The change for Freddie Mac was moderate; Fannie Mae saw higher increases.

The third quarter of 2024 has experienced an uptick in delinquency rates in multifamily for both Freddie Mac and Fannie Mae.

For Freddie Mac, first-quarter delinquencies were 0.44% in January, 0.35% in February, and 0.34% in March. Q2 had 0.35% in April, 0.36% in May, and 0.38% in June. The third quarter was 0.39% in July, 0.38% in August, and 0.39% in September. The increase in the third quarter was “primarily driven by an increase in delinquent floating rate loans including small balance loans that are in their floating rate period.”

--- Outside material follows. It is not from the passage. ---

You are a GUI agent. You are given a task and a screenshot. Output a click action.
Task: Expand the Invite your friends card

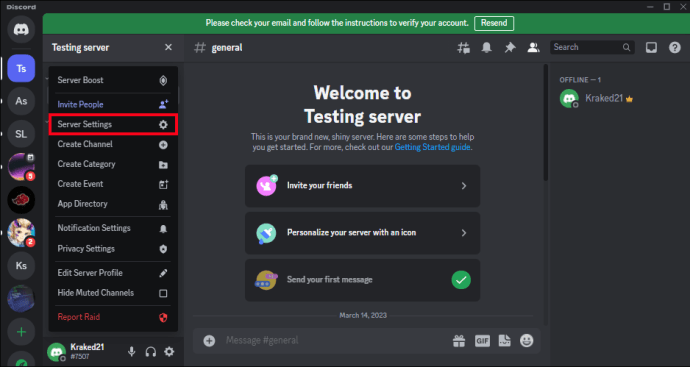click(x=363, y=186)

Fannie Mae saw 0.54% in January, 0.53% in February, and 0.51% in March. For April it was 0.49%, 0.48% in May, and 0.48% in June. Then, 0.49% in July, 0.50% in August, and 0.52% in September for Q3.

As far as cross-exposure between the two organizations and the end of September, Freddie Mac’s maximum exposure to Fannie Mae-issued collateral included in Freddie Mac-issued re-securitizations was about $105.8 billion. Fannie Mae’s maximum exposure to Freddie Mac collateral included in outstanding Fannie Mae re-securitizations was $203.7 billion.

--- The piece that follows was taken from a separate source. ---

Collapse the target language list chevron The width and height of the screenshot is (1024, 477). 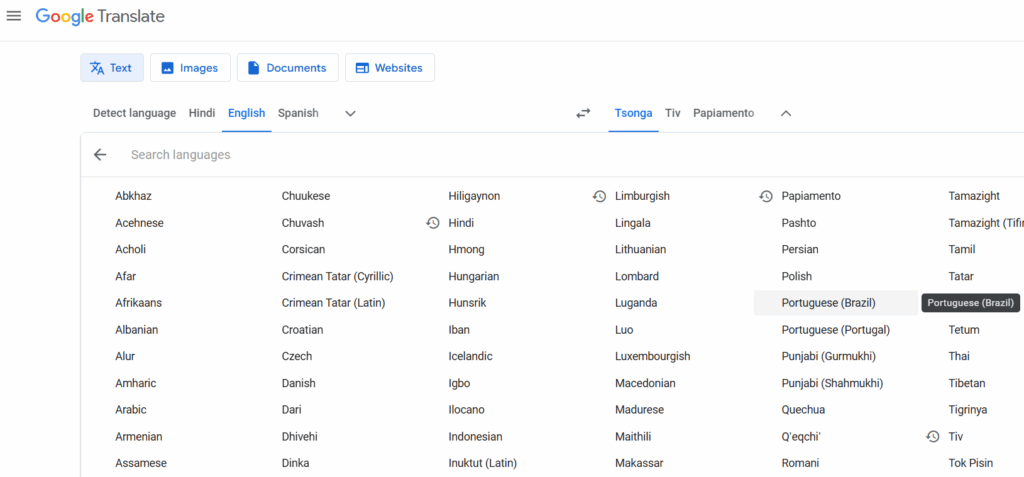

Fannie Mae reported $4.0 billion net income for the third quarter, which was the 27th continuous quarter of consecutive positive results. Net income decreased by $440 million in Q3 compared to the second quarter. It financed about 103,000 units of multifamily housing with a “significant majority” for households earning at or below 120% of the median area income.

Fannie Mae’s net worth increased to $90.5 billion and it reduced its minimum regulatory capital shortfall by $17 billion. “Despite ongoing challenges in housing affordability, we provided $106 billion in liquidity, helping 383,000 households to buy, refinance, or rent homes,” Priscilla Almodovar, president and CEO of the government-sponsored enterprise, said in prepared remarks.

“In Multifamily, we recorded a $424 million provision for credit losses, up $176 million from the prior quarter,” chief financial officer Chryssa Halley said on the earnings call. “The third quarter provision was largely driven by ARM loans that were written down during the period and modest decreases in forecasted property values. We have reflected some uncertainty in the allowance for property value projections and assume it will take longer to see a recovery. Our multifamily allowance also reflects uncertainty relating to the ongoing investigation of lending transactions with suspected fraud.”

Freddie Mac financed 131,000 rental units during the third quarter, with 94% of them affordable to low- to moderate-income families and 68% affordable to low-income families. Net income of $3.1 billion was an increase of $0.4 billion year over year, largely due to a decline in non-interest expense. Net revenues were $5.8 billion, a 3% year-over-year increase. Net multifamily revenues were $0.8 billion, with a net income of $0.5 billion.

“The segment reported net income of $532 million, an increase of 47% or $170 million from the prior year quarter,” said James Whitlinger, senior vice president and interim chief financial officer of Freddie Mac, during the most recent earnings call. “This increase was primarily driven by a benefit for credit losses in the current quarter and lower noninterest expense compared to the same quarter last year.”

“We have seen a slight pickup in demand for multifamily mortgage financing as interest rates declined this quarter,” Whitlinger added. “Our multifamily new business activity was $15 billion for the third quarter, bringing the year-to date volume to $35 billion versus $32 billion for the same period last year.”